Il va y avoir un brutal réveil avec la naissance du protestantisme, mais il faudra un siècle avant que Rome ne se décide à lancer un vaste effort pour former le clergé, parce que, pour une part le problème était là ! C’est l’invention des séminaires au XVIIe qui va favoriser le retour de la liturgie de la Parole avec la prédication. Et puis, contre l’avis de Rome, en Allemagne et en France sous le règne de Louis XIV, vont être imprimés des missels traduits en allemand ou en français. C’est un énorme progrès parce que dans ces missels figurent les lectures de chaque dimanche, et les chrétiens ont donc accès à ces textes, et veulent comprendre !
Vous voyez que ce que nous connaissons aujourd’hui est le fruit d’une histoire bien turbulente, et ce qui nous semble évident, ne l’a pas toujours été !
Observons quelques détails des rites de lecture. Quand nous écoutons l’Evangile, nous sommes debout, comme pendant la consécration ou le credo ; c’est la foi, c’est la présence du Christ, c’est sa parole qui nous remettent debout, qui restaurent en nous la dignité de Fils de Dieu.

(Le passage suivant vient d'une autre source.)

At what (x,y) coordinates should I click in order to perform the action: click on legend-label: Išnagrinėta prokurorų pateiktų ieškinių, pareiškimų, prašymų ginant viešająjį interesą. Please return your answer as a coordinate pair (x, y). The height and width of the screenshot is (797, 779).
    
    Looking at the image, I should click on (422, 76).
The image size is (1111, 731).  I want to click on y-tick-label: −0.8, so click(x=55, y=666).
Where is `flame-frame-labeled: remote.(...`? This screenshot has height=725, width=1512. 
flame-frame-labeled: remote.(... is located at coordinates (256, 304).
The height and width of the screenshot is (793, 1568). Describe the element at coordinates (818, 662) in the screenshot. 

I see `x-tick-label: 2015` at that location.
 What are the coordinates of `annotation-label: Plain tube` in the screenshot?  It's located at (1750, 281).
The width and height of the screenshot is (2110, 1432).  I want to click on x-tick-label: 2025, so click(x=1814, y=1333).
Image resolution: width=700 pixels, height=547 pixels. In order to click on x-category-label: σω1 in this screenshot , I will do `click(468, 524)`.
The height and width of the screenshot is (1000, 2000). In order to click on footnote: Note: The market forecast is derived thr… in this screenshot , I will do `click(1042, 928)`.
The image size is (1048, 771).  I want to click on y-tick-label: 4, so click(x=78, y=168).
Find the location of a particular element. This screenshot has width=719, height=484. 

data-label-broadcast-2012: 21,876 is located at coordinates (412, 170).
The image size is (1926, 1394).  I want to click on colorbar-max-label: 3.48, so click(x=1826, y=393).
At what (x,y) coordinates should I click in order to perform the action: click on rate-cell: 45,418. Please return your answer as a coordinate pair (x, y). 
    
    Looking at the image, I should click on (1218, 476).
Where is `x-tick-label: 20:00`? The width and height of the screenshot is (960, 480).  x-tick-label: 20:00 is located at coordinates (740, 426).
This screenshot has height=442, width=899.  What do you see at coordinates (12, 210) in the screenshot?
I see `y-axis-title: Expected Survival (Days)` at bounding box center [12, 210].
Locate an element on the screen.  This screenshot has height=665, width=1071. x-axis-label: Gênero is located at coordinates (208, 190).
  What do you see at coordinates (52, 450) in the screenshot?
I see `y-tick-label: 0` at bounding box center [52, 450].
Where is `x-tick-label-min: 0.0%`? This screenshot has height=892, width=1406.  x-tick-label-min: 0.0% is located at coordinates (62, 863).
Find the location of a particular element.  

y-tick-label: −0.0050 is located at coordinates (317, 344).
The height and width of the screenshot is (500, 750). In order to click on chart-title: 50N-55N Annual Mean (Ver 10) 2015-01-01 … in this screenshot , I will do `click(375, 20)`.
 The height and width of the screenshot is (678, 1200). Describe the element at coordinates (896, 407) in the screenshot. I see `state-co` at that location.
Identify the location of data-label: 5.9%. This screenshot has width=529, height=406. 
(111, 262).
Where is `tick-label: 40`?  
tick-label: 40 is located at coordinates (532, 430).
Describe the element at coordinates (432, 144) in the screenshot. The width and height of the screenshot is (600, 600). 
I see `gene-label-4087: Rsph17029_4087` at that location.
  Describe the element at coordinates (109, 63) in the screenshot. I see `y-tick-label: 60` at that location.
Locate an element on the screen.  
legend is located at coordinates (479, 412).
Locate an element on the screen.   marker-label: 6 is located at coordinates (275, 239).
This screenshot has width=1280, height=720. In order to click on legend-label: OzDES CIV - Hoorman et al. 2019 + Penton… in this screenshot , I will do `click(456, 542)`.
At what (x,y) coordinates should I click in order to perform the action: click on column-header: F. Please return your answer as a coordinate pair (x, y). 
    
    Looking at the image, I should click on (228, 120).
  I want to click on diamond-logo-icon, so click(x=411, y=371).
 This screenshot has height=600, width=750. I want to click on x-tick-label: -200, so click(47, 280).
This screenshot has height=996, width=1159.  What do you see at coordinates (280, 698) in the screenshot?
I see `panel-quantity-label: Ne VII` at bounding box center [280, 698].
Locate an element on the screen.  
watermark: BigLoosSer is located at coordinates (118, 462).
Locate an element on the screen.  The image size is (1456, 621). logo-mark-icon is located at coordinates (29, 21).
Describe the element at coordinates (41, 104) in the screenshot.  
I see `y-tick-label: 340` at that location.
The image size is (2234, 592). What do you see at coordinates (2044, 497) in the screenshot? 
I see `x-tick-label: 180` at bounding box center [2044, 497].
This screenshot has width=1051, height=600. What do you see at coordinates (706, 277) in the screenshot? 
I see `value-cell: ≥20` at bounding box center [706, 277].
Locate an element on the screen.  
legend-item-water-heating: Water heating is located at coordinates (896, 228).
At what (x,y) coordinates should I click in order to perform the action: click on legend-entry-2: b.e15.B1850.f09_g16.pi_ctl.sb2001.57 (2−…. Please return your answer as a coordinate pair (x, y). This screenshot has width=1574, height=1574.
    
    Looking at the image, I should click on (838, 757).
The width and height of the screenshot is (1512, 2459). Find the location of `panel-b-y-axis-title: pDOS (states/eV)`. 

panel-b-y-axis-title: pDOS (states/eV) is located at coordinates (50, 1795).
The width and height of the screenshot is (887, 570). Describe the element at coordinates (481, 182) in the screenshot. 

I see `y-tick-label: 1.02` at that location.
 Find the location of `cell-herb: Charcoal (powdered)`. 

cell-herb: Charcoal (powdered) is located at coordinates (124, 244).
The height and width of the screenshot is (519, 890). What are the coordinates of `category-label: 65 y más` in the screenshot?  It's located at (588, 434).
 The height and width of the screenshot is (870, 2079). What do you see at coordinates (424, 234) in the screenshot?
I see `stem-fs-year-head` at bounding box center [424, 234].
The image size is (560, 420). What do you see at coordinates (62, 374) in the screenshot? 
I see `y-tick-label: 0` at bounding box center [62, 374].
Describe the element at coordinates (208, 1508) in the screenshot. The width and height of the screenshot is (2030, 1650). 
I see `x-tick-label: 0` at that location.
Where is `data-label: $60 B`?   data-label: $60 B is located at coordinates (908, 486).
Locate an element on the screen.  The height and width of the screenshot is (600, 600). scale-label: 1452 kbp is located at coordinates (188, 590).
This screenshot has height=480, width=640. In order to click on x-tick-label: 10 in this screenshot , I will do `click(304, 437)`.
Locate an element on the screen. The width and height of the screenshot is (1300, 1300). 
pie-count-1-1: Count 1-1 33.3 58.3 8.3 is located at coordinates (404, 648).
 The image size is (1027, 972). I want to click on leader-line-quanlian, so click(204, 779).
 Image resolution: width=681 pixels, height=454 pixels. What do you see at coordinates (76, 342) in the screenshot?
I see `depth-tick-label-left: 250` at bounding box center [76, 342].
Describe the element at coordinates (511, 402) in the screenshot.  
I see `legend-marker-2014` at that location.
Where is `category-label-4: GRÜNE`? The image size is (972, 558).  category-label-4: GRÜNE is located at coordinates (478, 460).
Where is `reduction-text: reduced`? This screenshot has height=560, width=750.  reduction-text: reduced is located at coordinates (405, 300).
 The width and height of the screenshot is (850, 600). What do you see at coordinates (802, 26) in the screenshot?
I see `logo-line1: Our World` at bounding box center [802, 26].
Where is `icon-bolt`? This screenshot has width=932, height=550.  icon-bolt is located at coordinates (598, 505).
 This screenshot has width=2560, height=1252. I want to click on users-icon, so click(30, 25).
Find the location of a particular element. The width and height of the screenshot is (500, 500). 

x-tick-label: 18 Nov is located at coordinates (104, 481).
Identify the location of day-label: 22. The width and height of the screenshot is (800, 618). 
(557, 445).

Autre geste, juste avant la lecture de l’Evangile, chacun se marque de trois signes de croix, sur le front, sur les lèvres, sur le cœur. Quel est le sens de ce geste ? Tout au début de l’histoire de l’Eglise, seul le signe sur le front était pratiqué, rappel de la parole de St Paul : « Je ne rougirai pas de l’Evangile » , je n’aurai pas honte d’annoncer l’Evangile. Ensuite, on a fait trois signes de croix qui étaient autant de prières ; on demandait à Dieu d’ouvrir notre intelligence, qu’elle puisse comprendre sa Parole, que nos lèvres osent l’annoncer, que notre cœur s’en pénètre !
Il me faut arrêter ici ces explications des rites de la messe. Beaucoup reste à dire, mais probablement ces enseignements suivis sur quatre dimanches peuvent nous aider à mieux participer à cette messe qui nous rassemble. C’est mon souhait.